Oh, of course it was too perfect! Of course, an older hand would have waited to see what price he was expected to pay for all those perfections, but Archie was an idealist, which meant that he thought Nature was in the job solely for his benefit. Then one day Nature gave him a rap on the knuckles just to show him that the boot was on the other foot.

In town he happened to run into one of the group of teachers he had met in Connemara during the holidays and invited her politely to join him in a cup of tea. Archie favoured one of those long mahogany teahouses in Grafton Street where daylight never enters; he was a creature of habit, and this was where he had eaten his first lunch in Dublin, and there he would continue to go till some minor cataclysm like marriage changed the current of his life.

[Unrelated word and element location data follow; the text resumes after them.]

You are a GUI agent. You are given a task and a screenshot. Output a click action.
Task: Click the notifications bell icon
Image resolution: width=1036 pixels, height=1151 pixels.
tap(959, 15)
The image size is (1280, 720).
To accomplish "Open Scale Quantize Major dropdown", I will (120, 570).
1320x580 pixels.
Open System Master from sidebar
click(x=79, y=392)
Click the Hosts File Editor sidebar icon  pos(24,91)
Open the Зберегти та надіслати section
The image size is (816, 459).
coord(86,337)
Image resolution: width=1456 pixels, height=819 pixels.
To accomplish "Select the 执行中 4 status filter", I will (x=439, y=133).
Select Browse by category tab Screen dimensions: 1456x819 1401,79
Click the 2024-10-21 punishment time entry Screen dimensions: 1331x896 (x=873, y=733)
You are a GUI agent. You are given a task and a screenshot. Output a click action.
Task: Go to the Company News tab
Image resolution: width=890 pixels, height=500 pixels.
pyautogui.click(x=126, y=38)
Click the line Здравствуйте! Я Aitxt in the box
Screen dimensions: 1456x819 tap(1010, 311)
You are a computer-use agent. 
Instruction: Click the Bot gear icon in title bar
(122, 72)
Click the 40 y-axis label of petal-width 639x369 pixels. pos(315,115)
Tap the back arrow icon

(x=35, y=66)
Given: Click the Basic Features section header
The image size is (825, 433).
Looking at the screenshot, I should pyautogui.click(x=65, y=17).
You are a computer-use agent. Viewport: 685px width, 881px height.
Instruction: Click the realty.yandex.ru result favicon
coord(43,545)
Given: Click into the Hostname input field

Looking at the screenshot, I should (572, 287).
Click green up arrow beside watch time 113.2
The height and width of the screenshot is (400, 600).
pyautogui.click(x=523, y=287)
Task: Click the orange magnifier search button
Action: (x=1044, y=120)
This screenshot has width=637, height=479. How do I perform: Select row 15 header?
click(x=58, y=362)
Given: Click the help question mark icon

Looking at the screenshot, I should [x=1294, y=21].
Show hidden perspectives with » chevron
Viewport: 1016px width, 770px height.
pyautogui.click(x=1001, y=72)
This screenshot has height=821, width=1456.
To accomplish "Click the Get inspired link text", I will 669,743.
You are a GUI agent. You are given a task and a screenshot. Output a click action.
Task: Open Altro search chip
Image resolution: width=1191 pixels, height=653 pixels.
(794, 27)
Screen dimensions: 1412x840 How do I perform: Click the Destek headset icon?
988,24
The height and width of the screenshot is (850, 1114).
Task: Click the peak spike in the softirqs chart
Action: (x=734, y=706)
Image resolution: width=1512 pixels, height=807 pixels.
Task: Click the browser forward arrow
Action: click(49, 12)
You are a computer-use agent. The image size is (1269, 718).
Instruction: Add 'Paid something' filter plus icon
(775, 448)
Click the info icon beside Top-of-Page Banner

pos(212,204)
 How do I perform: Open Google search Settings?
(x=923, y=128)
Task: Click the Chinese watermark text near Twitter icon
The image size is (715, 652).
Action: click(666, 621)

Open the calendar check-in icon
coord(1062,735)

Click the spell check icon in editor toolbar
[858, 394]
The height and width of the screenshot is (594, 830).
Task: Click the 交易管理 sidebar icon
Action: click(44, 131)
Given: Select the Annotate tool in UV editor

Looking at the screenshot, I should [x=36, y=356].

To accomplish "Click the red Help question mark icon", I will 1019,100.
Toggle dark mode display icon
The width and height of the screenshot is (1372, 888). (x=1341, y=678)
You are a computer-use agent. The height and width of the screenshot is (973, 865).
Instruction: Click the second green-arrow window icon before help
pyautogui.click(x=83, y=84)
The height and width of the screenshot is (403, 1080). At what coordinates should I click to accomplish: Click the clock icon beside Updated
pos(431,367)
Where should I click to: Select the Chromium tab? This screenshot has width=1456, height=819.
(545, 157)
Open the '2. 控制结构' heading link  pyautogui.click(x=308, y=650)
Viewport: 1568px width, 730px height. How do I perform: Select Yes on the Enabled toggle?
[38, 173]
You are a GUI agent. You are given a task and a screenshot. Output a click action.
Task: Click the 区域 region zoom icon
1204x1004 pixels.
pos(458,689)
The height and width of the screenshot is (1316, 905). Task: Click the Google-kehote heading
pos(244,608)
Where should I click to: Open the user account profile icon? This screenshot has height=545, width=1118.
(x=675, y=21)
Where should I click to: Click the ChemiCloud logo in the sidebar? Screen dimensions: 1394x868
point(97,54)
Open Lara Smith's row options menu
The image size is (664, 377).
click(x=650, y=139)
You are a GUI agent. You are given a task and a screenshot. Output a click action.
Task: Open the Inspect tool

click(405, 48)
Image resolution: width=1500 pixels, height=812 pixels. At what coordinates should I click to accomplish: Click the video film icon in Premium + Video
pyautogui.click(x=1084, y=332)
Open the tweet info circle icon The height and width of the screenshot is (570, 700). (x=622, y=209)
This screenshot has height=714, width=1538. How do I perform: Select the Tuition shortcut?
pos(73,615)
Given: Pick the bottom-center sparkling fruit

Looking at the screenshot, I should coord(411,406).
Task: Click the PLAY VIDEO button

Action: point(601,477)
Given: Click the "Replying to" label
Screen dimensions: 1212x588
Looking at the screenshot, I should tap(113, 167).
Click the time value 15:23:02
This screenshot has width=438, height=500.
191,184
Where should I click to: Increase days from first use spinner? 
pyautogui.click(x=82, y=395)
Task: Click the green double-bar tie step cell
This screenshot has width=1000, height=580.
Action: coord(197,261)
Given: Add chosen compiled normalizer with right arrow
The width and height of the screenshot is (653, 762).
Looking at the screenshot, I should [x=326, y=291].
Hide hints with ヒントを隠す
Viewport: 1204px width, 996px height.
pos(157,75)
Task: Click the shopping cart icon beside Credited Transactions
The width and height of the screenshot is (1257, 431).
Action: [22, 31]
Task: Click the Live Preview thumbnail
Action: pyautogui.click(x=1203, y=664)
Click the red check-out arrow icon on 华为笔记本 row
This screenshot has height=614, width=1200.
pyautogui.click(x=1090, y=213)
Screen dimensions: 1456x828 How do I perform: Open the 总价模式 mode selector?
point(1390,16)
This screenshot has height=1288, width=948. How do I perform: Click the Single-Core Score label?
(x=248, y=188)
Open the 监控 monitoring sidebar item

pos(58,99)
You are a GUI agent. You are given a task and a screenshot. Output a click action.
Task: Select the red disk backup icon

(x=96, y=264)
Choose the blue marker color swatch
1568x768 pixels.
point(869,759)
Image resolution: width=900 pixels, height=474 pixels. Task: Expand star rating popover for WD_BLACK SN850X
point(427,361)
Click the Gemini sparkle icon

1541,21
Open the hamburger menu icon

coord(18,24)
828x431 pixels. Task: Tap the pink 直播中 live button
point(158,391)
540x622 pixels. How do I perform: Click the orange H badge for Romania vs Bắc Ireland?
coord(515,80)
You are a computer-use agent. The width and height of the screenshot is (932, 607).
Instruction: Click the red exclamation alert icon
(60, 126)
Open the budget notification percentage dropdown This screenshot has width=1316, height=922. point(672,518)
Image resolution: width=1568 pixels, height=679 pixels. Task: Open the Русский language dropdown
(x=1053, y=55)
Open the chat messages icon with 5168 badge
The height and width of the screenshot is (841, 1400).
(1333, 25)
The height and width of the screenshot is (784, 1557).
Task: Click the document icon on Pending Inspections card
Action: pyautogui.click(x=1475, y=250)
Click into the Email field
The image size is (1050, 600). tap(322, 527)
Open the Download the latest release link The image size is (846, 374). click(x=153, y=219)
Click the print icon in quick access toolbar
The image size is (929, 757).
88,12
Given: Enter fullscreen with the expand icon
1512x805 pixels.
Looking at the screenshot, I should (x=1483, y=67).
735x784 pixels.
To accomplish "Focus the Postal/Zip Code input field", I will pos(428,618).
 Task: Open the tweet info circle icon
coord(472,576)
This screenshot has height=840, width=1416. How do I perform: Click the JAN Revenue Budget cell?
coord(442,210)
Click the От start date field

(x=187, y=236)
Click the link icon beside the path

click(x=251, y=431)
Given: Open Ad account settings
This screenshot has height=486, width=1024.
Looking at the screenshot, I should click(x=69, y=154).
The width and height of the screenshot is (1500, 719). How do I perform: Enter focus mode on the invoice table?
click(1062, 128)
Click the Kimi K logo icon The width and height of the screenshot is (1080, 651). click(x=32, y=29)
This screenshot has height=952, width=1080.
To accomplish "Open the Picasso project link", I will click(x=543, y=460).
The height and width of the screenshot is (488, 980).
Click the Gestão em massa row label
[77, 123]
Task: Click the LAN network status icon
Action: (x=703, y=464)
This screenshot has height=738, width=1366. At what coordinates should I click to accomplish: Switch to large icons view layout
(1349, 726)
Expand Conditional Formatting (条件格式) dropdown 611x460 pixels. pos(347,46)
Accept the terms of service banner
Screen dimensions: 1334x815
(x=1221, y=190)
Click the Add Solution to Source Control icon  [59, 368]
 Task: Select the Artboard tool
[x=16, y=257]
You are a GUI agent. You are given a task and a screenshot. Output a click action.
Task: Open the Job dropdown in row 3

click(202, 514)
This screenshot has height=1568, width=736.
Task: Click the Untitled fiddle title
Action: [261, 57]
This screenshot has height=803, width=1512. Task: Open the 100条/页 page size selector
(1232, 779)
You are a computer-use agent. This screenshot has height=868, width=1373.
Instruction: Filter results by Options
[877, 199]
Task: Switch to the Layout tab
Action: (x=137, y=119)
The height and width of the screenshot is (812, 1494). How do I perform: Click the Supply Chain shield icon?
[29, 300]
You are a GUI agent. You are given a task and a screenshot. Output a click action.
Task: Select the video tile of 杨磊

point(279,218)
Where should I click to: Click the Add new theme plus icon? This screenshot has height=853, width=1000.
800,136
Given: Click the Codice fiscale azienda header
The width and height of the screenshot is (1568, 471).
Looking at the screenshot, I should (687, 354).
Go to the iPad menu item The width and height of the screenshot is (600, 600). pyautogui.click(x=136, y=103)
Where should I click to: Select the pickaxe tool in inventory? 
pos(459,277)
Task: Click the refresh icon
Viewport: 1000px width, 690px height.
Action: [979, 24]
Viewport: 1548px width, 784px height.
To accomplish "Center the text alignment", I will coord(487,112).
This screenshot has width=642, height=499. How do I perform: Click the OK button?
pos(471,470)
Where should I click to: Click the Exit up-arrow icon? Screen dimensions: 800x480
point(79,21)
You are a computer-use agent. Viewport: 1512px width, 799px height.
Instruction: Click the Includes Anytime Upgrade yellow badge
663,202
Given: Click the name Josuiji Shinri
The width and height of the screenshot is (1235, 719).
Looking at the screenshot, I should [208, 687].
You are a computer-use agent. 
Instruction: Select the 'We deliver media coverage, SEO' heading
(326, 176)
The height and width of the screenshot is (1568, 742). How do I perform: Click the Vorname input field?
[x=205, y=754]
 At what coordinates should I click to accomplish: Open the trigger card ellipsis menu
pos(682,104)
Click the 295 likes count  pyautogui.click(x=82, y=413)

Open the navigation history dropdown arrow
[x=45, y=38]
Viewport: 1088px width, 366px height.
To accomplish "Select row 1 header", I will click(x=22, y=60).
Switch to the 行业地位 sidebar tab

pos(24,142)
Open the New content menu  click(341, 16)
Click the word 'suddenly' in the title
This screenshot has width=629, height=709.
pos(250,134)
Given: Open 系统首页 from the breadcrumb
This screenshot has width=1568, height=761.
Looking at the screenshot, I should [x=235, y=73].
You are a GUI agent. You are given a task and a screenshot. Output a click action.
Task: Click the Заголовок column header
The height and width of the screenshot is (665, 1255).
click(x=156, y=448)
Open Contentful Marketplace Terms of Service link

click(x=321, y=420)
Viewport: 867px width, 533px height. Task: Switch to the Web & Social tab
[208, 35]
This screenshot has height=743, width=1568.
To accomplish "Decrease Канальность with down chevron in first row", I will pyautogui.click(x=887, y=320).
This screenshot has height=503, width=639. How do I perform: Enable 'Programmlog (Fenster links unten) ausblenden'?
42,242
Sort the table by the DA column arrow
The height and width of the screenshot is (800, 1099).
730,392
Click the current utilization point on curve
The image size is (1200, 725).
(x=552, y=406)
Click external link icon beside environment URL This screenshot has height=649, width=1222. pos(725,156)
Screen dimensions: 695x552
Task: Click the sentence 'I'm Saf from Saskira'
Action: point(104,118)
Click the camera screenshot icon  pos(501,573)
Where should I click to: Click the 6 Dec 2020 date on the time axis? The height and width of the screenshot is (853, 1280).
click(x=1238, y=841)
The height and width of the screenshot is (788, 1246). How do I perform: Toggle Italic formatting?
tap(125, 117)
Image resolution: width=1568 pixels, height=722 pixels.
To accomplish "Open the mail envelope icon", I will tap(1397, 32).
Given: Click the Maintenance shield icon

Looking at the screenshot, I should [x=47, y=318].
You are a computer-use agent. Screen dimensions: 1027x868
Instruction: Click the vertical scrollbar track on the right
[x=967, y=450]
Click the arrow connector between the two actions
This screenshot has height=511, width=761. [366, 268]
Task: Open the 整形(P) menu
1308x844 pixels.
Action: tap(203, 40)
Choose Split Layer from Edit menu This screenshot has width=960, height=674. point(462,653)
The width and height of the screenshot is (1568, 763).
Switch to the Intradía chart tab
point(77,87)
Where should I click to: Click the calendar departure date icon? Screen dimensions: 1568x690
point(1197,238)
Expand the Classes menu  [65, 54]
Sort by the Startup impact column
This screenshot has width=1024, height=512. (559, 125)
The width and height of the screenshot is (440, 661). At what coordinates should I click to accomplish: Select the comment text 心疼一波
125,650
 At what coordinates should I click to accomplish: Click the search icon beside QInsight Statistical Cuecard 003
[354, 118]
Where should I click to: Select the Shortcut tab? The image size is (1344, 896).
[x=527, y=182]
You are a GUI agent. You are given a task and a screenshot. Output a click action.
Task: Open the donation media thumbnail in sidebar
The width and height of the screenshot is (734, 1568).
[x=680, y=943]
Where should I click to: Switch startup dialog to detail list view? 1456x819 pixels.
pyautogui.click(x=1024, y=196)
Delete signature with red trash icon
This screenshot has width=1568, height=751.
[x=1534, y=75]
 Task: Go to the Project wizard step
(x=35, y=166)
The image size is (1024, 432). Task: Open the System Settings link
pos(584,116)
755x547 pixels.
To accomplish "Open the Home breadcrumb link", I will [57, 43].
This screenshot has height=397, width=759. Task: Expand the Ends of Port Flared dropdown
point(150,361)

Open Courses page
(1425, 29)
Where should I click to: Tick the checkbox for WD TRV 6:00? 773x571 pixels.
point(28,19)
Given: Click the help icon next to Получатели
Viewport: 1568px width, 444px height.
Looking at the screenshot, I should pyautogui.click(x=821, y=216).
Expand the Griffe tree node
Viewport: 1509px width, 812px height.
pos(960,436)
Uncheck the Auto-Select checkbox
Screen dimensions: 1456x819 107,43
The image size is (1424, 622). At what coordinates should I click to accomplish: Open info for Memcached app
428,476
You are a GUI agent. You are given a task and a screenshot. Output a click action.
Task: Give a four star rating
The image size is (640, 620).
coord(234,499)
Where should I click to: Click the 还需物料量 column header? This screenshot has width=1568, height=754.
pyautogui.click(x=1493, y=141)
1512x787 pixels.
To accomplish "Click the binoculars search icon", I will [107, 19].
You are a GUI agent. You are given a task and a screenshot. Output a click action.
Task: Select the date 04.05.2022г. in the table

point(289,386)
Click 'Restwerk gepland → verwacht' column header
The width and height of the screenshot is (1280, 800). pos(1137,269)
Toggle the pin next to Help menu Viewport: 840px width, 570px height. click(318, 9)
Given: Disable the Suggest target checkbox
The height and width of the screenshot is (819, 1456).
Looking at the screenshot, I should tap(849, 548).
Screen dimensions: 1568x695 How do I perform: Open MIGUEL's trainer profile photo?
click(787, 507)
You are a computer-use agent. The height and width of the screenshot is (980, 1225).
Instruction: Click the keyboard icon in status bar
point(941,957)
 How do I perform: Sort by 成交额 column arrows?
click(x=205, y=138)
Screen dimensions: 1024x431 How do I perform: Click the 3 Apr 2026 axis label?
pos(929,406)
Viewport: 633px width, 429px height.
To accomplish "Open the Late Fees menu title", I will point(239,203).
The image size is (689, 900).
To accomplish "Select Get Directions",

‘I hear you're seeing a lot of Madge,' said the teacher gaily as if this were a guilty secret between herself and Archie.

‘Oh, yes,' said Archie as if it weren't. ‘And with God's help I expect to be doing the same for the rest of my life.'

‘So I heard,' she said joyously. ‘I'm delighted for Madge, of course. But I wonder whatever happened that other fellow she was engaged to?'

‘Why?' asked Archie, who knew well that she was only pecking at him and refused to let her see how sick he felt. ‘Was she engaged to another fellow?'

‘Ah, surely she must have told you that!' the teacher cried with mock consternation. ‘I hope I'm not saying anything wrong,' she added piously. ‘Maybe she wasn't engaged to him after all. He was a teacher, too, I believe – somewhere on the South Side. What was his name?'

‘I'll ask her and let you know,' replied Archie blandly. He was giving nothing away till he had had more time to think of it.

All the same he was in a very ugly temper. Archie was one of those people who believe in being candid with everybody, even at the risk of unpleasantness, which might be another reason that he had so few friends when I knew him. He might, for instance, hear from somebody called Mahony that another man called Devins had said he was inclined to be offensive in argument, which was a reasonable enough point of view, but Archie would feel it his duty to go straight to Devins and ask him to repeat the remark, which, of course, would leave Devins wondering who it was that had been trying to make mischief for him, so he would ask a third man whether Mahony was the tell-tale, and a fourth would repeat the
question to Mahony, till eventually, I declare to God, Archie's inquisition would have the whole office by the ears.

Archie, of course, had felt compelled to confess to Madge every sin of his past life, which, from the point of view of this narrative, was quite without importance, and he naturally assumed when Madge did not do the same that it could only be because she had nothing to confess. He realized now that this was a grave mistake since everyone has something to confess, particularly women.